1. A multi-sensor fusion method for intelligent sensing and safety early warning of escalators, characterized in that, Includes the following steps: S1: The escalator area is monitored in real time by a millimeter-wave radar sensor to generate radar point cloud data and detect the presence and movement of targets; the vision sensor is in a low-power deep standby mode and does not collect images. S2: When the millimeter-wave radar sensor detects that a target has entered the preset warning area or that the target's movement trajectory is abnormal, a wake-up signal is generated, which triggers the vision sensor to switch from deep standby mode to working mode and acquire images of the local area. S3: Perform time synchronization and spatial calibration on radar and visual data to acquire spatiotemporally aligned multimodal data; S4: Real-time collection of environmental parameters through the environmental sensing unit, dynamic evaluation of the confidence level of each sensor based on the environmental parameters, and generation of dynamic fusion weights; S5: Extract the spatial features of radar point cloud data and the semantic features of visual image data, perform multimodal feature fusion based on the dynamic fusion weight, and identify the elevator riding behavior type and determine the risk level through a deep neural network; S6: Implement differentiated intervention strategies based on the risk level.
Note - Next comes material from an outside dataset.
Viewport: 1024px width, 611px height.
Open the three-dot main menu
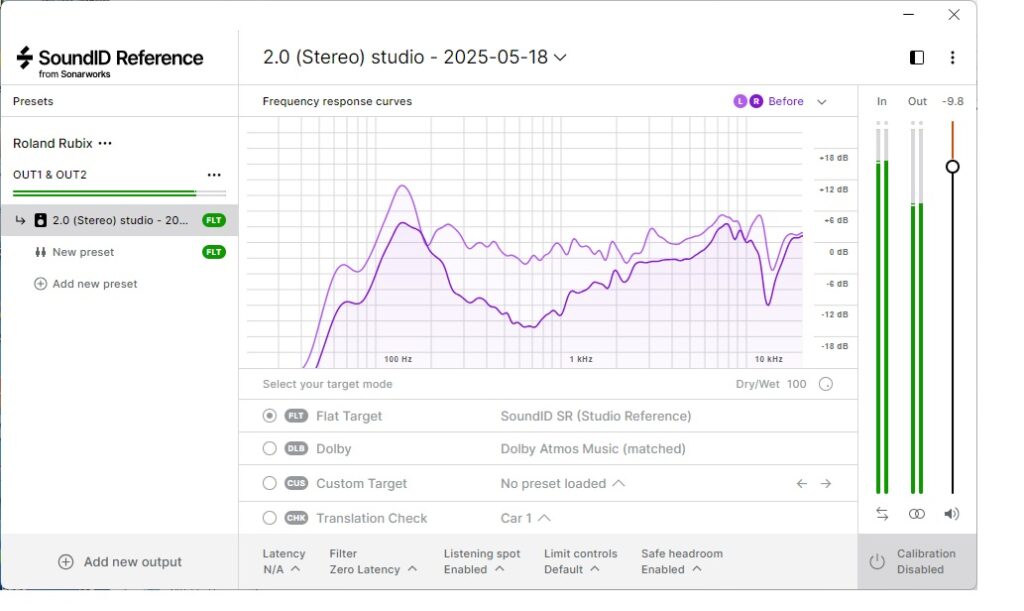coord(952,58)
2. The multi-sensor fusion intelligent sensing and safety early warning method for escalators according to claim 1, characterized in that, The dynamic evaluation of the confidence of each sensor in step S4 includes: calculating the confidence of the visual sensor based on at least one of light intensity, ambient humidity, and vibration amplitude; calculating the confidence of the radar sensor based on at least one of electromagnetic interference intensity and target echo signal-to-noise ratio; and normalizing the results to obtain the dynamic fusion weights.
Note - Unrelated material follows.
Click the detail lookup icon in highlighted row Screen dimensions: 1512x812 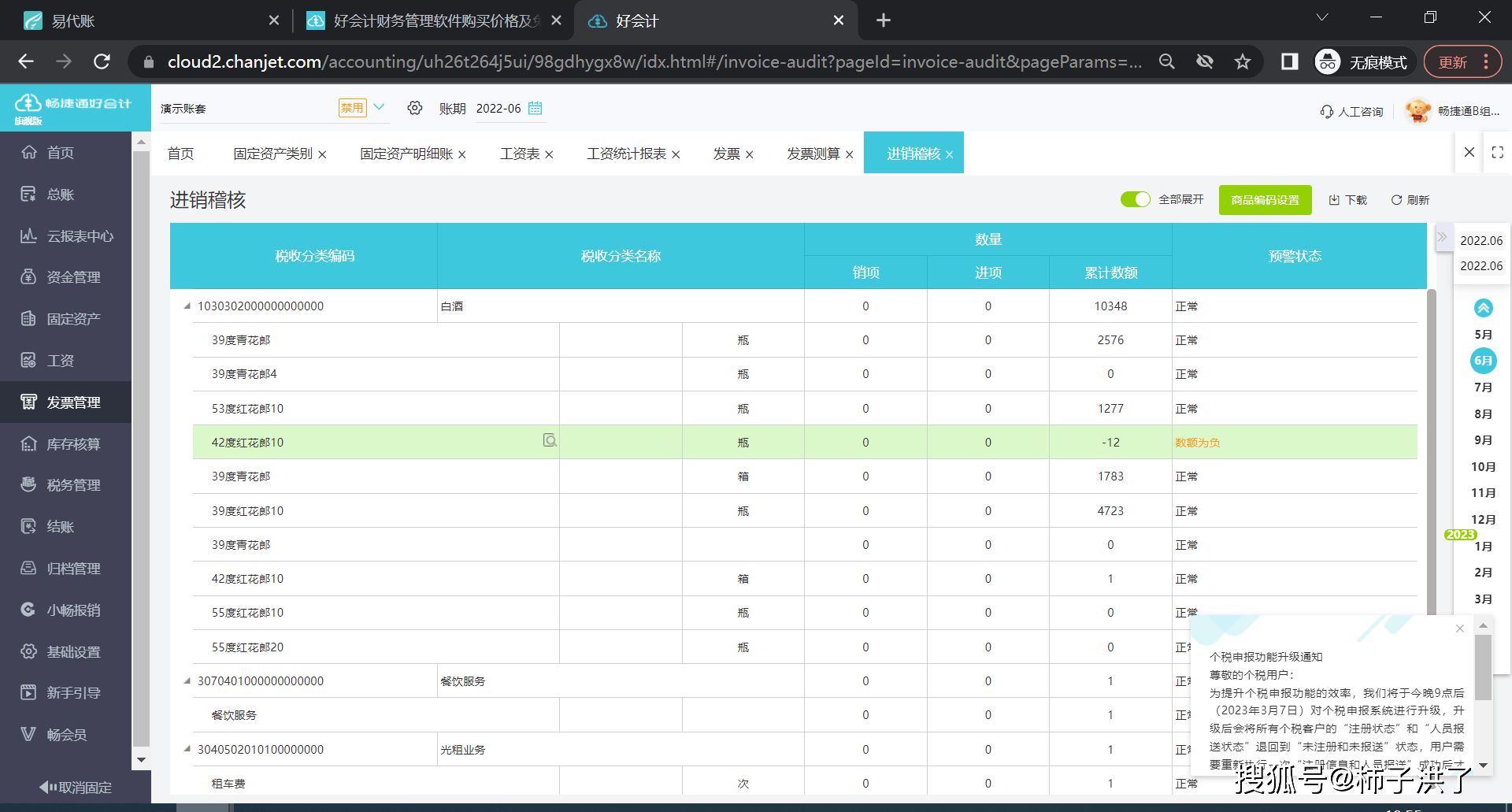click(550, 440)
3. The multi-sensor fusion intelligent sensing and safety early warning method for escalators according to claim 1, characterized in that, The time synchronization in step S3 uses the PTP precise time protocol to achieve microsecond-level synchronization. The spatial calibration obtains the transformation matrix between the radar coordinate system and the image coordinate system through joint calibration, thereby realizing the projection mapping from radar point cloud to image pixel coordinates.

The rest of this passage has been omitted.